Exploring Uncertainty in Climate Data

There are several kinds of scientific uncertainty that arise when working with long-term projections of future climates:

  1. Model Uncertainty, which illustrates the differences between different models (namely, how model physics, settings, or parameters can change the outcome)
  2. Internal Variability, which represents the variations inherent within the climate system itself
  3. Scenario Uncertainty, which arises from differences in outcomes between emissions trajectories.

This notebook explores Model Uncertainty in the Cal-Adapt: Analytics Engine by focusing on temperature trends across simulations. We also compare the suite of models currently available in the Cal-Adapt Data Catalog to the full set of CMIP6 models to illustrate the differences between our models and all available models.

Intended Application : As a user, I want to understand when taking a mean across models is appropriate for my research question , by learning about:
  1. The wide range of possibilities for the end of century across all available CMIP6 models
  2. What kinds of questions can be answered with the multi-model mean (qualitative), and which cannot (quantitative)
  3. How the Analytics Engine models compare to all available CMIP6 models

Terms used in this notebook:

  • Ensemble member: When a given model is run multiple times, we call the group of runs an ensemble. Each member of that ensemble represents a distinct realization featuring its own combination of model parameters.
  • Multi-model mean: The average response across all models.

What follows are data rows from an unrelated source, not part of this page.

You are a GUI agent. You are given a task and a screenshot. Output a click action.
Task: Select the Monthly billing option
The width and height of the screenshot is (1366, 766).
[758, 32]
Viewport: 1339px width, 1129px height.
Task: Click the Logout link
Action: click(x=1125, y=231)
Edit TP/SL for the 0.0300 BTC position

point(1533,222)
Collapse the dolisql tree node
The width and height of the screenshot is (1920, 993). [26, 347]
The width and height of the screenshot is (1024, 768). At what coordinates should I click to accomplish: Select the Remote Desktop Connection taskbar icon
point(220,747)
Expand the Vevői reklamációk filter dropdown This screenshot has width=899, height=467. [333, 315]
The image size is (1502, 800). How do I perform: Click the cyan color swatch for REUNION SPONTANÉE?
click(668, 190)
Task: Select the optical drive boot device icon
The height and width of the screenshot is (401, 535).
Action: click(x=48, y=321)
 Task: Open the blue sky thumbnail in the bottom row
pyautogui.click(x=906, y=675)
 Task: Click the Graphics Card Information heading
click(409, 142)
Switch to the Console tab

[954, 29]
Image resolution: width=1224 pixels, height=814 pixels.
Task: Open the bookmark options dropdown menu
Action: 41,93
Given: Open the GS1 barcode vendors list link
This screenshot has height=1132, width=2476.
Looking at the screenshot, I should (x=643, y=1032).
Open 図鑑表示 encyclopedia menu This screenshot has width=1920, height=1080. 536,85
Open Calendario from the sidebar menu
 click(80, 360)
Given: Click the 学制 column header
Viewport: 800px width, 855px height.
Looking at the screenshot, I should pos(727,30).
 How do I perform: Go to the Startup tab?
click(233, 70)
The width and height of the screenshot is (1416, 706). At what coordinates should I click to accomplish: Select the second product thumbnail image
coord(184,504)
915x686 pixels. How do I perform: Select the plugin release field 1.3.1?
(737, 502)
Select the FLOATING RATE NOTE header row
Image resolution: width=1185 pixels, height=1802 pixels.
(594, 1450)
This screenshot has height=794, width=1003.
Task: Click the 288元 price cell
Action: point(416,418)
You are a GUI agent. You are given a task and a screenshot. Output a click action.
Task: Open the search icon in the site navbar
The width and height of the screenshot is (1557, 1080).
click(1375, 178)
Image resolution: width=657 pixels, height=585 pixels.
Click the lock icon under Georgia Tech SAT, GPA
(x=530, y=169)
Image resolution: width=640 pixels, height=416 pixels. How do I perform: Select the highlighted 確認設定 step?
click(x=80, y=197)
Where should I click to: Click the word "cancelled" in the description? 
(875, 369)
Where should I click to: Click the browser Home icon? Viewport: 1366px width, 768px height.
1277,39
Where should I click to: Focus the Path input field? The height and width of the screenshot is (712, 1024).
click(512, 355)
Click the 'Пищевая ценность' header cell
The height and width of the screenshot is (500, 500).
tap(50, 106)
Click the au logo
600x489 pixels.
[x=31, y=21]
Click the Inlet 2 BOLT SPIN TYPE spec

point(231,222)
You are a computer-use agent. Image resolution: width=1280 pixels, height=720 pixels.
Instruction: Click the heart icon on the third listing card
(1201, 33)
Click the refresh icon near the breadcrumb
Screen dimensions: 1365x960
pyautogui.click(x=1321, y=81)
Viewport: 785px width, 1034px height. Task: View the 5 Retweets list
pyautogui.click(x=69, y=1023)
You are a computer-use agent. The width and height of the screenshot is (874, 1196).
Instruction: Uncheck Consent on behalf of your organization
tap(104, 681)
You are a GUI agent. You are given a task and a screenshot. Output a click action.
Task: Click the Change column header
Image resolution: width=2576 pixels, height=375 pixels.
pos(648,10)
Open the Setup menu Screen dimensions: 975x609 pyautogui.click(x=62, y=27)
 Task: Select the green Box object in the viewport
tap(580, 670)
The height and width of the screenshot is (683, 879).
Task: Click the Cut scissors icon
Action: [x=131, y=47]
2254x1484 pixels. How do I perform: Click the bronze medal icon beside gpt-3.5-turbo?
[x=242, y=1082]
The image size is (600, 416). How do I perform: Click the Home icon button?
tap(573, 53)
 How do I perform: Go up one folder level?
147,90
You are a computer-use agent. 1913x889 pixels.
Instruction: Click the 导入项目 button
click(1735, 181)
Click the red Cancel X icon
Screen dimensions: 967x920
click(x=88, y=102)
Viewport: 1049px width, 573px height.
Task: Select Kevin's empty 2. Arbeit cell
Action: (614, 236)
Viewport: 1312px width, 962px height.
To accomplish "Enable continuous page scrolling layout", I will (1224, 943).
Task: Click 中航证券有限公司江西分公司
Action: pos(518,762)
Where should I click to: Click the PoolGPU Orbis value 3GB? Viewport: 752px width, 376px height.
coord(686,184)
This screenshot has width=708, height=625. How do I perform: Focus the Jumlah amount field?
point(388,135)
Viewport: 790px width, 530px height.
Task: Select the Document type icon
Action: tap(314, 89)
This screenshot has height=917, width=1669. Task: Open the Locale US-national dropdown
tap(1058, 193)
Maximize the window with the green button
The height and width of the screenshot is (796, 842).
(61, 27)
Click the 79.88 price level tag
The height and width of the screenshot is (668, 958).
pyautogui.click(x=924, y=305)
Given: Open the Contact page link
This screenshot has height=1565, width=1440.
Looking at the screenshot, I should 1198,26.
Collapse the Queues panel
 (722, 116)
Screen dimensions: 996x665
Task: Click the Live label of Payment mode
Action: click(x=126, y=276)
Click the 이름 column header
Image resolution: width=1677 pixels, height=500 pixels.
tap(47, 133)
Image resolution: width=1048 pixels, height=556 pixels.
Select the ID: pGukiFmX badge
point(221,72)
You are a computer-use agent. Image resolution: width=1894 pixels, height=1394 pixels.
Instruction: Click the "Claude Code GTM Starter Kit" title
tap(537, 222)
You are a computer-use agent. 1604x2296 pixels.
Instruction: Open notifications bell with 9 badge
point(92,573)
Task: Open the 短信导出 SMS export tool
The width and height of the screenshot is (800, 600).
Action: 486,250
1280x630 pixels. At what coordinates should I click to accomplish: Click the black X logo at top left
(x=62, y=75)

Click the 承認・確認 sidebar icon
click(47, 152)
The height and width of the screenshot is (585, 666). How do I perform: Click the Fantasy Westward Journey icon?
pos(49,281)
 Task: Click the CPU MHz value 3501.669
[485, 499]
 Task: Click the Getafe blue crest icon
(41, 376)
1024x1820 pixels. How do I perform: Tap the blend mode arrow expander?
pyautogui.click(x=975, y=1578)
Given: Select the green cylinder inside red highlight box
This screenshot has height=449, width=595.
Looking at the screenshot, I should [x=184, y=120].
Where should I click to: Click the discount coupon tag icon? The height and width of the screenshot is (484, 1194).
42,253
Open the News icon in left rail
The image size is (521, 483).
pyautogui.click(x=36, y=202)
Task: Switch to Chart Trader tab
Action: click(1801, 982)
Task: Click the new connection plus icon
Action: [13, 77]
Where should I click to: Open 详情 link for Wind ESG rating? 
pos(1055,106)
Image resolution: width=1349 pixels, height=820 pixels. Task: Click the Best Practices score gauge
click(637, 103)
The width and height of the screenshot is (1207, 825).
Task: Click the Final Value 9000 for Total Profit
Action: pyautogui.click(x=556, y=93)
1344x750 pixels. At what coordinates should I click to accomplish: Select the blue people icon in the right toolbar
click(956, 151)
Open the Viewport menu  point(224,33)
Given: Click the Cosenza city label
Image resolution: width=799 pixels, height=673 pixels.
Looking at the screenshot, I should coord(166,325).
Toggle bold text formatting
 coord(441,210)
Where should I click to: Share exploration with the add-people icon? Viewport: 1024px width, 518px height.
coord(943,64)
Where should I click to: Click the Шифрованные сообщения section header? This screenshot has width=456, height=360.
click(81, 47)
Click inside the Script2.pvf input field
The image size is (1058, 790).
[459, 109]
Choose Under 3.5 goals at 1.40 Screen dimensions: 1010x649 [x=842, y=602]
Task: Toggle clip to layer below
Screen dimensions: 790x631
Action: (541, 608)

Step 0: Setup and CMIP6 data processing

Import useful packages and libraries.

import climakitae as ck
import xarray as xr
import pandas as pd
import numpy as np
import cartopy.crs as ccrs
import holoviews as hv
from climakitae.util.utils import read_csv_file

import warnings

First, we will want to grab the regridded CMIP6 models that have both historical and SSP3-7.0 simulations by setting specific data options in order to assess air temperature trends for California. To do this, we will want to grab monthly near-surface air temperature data, and subset the global data for the state of California.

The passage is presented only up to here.